Drupal MCP 1.1 Released: Security, HTTP Support & Roadmap Update

Giorgi Jibladze, CTO and Partner at Omedia, published an update on the progress of the Drupal MCP (Model Connection Protocol) module. The post outlines the current state of the module, improvements made in version 1.1, and the direction of future development.

Omedia began development of the MCP module just two days after Anthropic released the initial MCP specification, positioning Drupal as one of the first content management systems to support the standard. At its core, the module is designed to allow Drupal to function as an MCP server, connecting external large language models (LLMs) to Drupal in a structured and standards-compliant way.

The latest version, MCP 1.1, focuses on security and integration. Following a security review by Marcus Johansson, the module now includes permission checks, refined access controls, and improvements to authenticated access. Token authentication has been updated to let administrators assign specific user accounts, addressing previous limitations where the system defaulted to user 1.

The update also changes how content types are managed: all are now disabled by default, giving developers clearer control. Drush command execution has been tightened to limit exposure, with only whitelisted commands allowed and warnings added for those considered high-risk.
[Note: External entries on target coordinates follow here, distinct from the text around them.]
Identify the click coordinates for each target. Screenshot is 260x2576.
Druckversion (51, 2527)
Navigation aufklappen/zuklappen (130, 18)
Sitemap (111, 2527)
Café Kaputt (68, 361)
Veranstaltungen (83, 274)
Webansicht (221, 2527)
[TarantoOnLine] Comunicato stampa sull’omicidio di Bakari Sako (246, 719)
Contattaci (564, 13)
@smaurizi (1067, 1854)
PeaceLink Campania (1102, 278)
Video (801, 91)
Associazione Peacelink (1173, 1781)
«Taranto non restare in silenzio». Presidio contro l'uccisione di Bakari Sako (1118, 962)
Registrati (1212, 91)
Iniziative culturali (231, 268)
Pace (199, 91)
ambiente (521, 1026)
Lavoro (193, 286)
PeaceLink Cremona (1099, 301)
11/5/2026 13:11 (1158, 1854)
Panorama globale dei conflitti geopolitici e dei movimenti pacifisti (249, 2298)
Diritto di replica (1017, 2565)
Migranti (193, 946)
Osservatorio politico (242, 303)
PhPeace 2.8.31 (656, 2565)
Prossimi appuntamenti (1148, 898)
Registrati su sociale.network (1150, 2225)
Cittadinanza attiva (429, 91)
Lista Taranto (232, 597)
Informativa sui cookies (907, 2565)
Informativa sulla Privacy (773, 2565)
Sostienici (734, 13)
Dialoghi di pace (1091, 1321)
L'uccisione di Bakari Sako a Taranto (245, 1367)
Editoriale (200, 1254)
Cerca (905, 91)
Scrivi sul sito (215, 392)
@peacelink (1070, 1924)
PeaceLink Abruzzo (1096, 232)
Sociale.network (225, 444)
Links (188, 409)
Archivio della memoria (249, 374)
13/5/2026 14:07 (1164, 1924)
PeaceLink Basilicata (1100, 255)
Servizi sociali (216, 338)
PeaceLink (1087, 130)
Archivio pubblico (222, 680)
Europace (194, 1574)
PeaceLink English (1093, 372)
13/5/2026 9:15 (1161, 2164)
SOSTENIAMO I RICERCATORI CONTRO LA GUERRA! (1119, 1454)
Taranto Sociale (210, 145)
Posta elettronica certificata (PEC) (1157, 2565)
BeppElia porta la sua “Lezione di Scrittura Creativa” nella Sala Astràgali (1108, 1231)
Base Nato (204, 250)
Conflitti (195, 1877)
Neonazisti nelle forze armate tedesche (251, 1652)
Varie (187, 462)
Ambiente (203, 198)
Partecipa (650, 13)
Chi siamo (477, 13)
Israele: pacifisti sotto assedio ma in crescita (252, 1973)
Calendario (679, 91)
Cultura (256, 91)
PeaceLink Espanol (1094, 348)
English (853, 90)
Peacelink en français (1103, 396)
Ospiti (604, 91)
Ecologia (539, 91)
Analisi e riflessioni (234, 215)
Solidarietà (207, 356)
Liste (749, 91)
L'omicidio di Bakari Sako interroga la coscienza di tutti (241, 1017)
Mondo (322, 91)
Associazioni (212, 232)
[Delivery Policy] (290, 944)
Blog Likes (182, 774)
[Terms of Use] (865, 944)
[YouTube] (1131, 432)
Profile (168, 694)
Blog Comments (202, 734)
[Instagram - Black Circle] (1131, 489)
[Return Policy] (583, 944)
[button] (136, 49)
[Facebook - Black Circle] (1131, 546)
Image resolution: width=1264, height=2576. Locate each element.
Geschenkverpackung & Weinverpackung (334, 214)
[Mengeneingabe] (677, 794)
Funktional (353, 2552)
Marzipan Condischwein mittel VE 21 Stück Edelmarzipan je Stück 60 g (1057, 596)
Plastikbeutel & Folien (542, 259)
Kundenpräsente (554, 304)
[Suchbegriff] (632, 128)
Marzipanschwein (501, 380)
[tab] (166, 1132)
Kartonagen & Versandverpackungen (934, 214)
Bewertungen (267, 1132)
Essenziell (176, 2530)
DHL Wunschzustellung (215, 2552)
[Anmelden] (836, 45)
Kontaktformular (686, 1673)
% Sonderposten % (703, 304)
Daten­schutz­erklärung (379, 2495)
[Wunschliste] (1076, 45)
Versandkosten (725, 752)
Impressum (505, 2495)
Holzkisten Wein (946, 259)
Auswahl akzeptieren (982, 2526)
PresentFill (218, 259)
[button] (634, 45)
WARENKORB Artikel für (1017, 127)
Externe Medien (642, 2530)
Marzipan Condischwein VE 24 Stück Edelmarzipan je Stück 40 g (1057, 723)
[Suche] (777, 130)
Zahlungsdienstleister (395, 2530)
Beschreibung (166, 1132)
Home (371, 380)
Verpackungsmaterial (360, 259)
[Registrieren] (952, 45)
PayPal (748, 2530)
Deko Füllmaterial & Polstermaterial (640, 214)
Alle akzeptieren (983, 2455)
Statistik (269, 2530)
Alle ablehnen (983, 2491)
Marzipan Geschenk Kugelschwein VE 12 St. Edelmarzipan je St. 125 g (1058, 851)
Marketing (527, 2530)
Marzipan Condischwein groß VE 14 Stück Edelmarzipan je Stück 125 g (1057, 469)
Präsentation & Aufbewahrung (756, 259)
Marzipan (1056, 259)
On the connectivity side, version 1.1 introduces initial support for HTTP transport, in addition to STDIO. This allows easier integration with cloud-hosted LLMs via public URLs. Support for Server-Sent Events (SSE) and better authentication are noted as priorities for future releases.

A formal roadmap has been published and will continue to evolve based on community input. High on the list is implementing OAuth-based authorisation—necessary for full MCP compliance. Although a prototype exists, broader coordination is needed since OAuth is not yet part of Drupal core.

Additional goals include enabling HTTP streaming via SSE and integrating with ECA (Event-Condition-Action) actions, a feature that will require collaboration with developer Jürgen Haas and his team.

Documentation and setup guides for the module are available on Omedia’s site. Feedback and collaboration from the Drupal community are encouraged as development continues.